▶ **Set problem**:
Could you give the lines below again with "GUI agent" swapped for "screen-navigation agent" everywhere it appears and nothing else changed?

▶ **Entries**:
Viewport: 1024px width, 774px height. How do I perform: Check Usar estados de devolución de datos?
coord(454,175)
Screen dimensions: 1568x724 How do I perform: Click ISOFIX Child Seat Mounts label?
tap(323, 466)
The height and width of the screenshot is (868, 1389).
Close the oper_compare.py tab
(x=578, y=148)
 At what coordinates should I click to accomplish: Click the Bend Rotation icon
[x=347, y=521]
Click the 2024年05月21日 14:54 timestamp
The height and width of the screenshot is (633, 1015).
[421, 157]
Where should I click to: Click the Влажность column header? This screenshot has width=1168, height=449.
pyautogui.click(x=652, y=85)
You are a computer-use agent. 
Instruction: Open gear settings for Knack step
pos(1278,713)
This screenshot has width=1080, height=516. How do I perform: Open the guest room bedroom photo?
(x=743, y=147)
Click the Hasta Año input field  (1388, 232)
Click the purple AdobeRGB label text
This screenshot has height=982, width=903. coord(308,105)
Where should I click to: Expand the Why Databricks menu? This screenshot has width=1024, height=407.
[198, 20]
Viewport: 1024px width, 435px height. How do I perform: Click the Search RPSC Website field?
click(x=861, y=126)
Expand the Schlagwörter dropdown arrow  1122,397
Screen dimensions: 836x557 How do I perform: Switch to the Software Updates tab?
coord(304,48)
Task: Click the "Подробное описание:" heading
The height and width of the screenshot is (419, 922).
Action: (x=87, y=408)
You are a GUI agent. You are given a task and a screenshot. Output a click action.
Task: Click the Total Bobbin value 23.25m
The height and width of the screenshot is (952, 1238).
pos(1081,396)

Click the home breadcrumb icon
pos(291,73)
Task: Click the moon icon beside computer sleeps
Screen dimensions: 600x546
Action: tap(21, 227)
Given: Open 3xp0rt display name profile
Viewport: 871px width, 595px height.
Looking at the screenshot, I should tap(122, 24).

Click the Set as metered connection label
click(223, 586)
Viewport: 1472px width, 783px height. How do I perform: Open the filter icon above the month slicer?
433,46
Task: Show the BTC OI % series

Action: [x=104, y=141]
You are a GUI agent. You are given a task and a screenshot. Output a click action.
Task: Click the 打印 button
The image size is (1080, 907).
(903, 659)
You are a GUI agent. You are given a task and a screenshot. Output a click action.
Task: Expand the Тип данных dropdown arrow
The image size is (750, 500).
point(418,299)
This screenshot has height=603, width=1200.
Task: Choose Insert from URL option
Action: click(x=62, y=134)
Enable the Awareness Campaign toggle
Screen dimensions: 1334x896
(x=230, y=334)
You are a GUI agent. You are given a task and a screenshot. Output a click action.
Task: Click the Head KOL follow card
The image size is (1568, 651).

▶ **Exercise result**:
Viewport: 1024px width, 774px height. How do I perform: Check Usar estados de devolución de datos?
coord(454,175)
Screen dimensions: 1568x724 How do I perform: Click ISOFIX Child Seat Mounts label?
tap(323, 466)
The height and width of the screenshot is (868, 1389).
Close the oper_compare.py tab
(x=578, y=148)
 At what coordinates should I click to accomplish: Click the Bend Rotation icon
[x=347, y=521]
Click the 2024年05月21日 14:54 timestamp
The height and width of the screenshot is (633, 1015).
[421, 157]
Where should I click to: Click the Влажность column header? This screenshot has width=1168, height=449.
pyautogui.click(x=652, y=85)
You are a computer-use agent. 
Instruction: Open gear settings for Knack step
pos(1278,713)
This screenshot has width=1080, height=516. How do I perform: Open the guest room bedroom photo?
(x=743, y=147)
Click the Hasta Año input field  (1388, 232)
Click the purple AdobeRGB label text
This screenshot has height=982, width=903. coord(308,105)
Where should I click to: Expand the Why Databricks menu? This screenshot has width=1024, height=407.
[198, 20]
Viewport: 1024px width, 435px height. How do I perform: Click the Search RPSC Website field?
click(x=861, y=126)
Expand the Schlagwörter dropdown arrow  1122,397
Screen dimensions: 836x557 How do I perform: Switch to the Software Updates tab?
coord(304,48)
Task: Click the "Подробное описание:" heading
The height and width of the screenshot is (419, 922).
Action: (x=87, y=408)
You are a screen-navigation agent. You are given a task and a screenshot. Output a click action.
Task: Click the Total Bobbin value 23.25m
The height and width of the screenshot is (952, 1238).
pos(1081,396)

Click the home breadcrumb icon
pos(291,73)
Task: Click the moon icon beside computer sleeps
Screen dimensions: 600x546
Action: tap(21, 227)
Given: Open 3xp0rt display name profile
Viewport: 871px width, 595px height.
Looking at the screenshot, I should tap(122, 24).

Click the Set as metered connection label
click(223, 586)
Viewport: 1472px width, 783px height. How do I perform: Open the filter icon above the month slicer?
433,46
Task: Show the BTC OI % series

Action: [x=104, y=141]
You are a screen-navigation agent. You are given a task and a screenshot. Output a click action.
Task: Click the 打印 button
The image size is (1080, 907).
(903, 659)
You are a screen-navigation agent. You are given a task and a screenshot. Output a click action.
Task: Expand the Тип данных dropdown arrow
The image size is (750, 500).
point(418,299)
This screenshot has height=603, width=1200.
Task: Choose Insert from URL option
Action: click(x=62, y=134)
Enable the Awareness Campaign toggle
Screen dimensions: 1334x896
(x=230, y=334)
You are a screen-navigation agent. You are given a task and a screenshot. Output a click action.
Task: Click the Head KOL follow card
The image size is (1568, 651).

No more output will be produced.